This is more of a question post than one with answers ’cause I’m all mysterious like that.
Today I was debating (and by debating I mean fat fingering my way through instance messages) with a co worker about whether a certain somewhat well known developer was good. Though I won’t divulge such a person, let’s just say he’s built a a game that might or might not have to do with mining and/or crafting.
I can’t remember how we got on the subject, but his contention was that such a developer was horrible. This made me pull out the big guns loaded with pure dickish and fired off this salvo:
Well when you write a program that surpasses 100000+ users, I suppose that can be your rock to throw
Nothing inflammatory about that, right?
So from there it became an amazingly deep debate that could match the irrelevance of the most heated of Star Wars versus Star Trek debates.
Ok maybe it did have some usefulness to it. After all, it is a good question to ask… which is why I am asking it.
My point was that it’s not easy to make a game, even one that couldn’t give Quake a run for its money in the graphics area. (And yes I mean Quake 1… You know, that game that had polygons that would suggest you were holding a weapon but you were never quite sure.) And to make something like that in his spare time proves that’s he’s at least competent.
His main point was that as a part of professional pride, the game shouldn’t be as buggy as it is. The inability to create a product that didn’t have a solid foundation is just bad. Flat out bad. After all if I build a car, that’s cool. However, if I’m trying to run over some jack–s with three collars popped and due to lack of control takes out an Apple Store…. ok bad example. Takes out Mel Gibs… –CK! Takes out a puppy store, that doesn’t really mean I’m a mechanical genius regardless of other factors involved building it.
And I think in there is the question. Should things like time constraints, degree of difficulty, and having no help (That I know of until end of last year) be taken into account when you look at a body of work, or should it be the end product and end product only that defines the competence of the coder?
I think it can go either way depending on what you consider ability. Is ability defined as doing something difficult AND doing it well or just being able to churn out something a good majority of developers couldn’t do alone.
Now make no mistake, I’m not saying he’s the best developer ever. I’m sure there are people far beyond his ability. I just don’t buy that he’s incompetent due to the more intangible things that effect development.
Isn’t this what peer reviews are for? I’d say that most of the time with any project that if left unchecked you’ll get code bloat and feature creep that can spoil the best of an originally good idea.

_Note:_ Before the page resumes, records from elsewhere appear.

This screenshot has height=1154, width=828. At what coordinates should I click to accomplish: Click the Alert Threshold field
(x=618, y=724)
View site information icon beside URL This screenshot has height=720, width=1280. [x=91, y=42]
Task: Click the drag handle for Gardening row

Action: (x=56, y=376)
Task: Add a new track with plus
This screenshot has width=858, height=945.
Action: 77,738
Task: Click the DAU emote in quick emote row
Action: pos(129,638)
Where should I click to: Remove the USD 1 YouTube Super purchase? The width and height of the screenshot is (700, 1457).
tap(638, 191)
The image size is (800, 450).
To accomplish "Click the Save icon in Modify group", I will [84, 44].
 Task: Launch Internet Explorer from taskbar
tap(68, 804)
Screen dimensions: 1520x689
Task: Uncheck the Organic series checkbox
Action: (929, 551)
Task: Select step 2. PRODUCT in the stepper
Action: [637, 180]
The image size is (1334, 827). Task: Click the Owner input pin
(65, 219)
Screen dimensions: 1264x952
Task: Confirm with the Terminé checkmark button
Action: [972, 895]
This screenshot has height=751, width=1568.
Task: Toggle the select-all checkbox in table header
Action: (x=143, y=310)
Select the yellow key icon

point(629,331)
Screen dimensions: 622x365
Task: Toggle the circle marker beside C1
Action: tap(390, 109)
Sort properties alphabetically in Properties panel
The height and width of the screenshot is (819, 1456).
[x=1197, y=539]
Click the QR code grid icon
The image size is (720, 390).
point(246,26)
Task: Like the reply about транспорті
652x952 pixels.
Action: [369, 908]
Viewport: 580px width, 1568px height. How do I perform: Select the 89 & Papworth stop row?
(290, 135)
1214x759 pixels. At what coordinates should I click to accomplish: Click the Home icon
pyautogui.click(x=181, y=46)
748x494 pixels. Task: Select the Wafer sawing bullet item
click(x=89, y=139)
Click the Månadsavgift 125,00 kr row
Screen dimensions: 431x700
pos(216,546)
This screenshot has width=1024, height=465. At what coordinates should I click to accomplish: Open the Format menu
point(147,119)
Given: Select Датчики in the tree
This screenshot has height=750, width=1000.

Often you’ll find that someone throws a developer in the pool to “find a solution” without any guidance (let alone requirements… don’t get me started), then they have to wade through old spaghetti code or throw together something quickly using the equivalent of digital duct tape and hope for the best. Unless there’s a demand for the code to be tested and cleaned up, it won’t happen because often there isn’t time or interest to do otherwise. So developers go about redoing the same bad habits that were never corrected because nobody ever alerted them or steered them in a better direction.
I think you hit the nail on the head with the time constraint. Something that does have to be factored into the “bad programmer” equation, which by the way is:
Bad Programmer = (CodeQuality – (TimeLimit + Complexity)) * 1.5325262436
1.5325262436 being the Bad Programmer constant.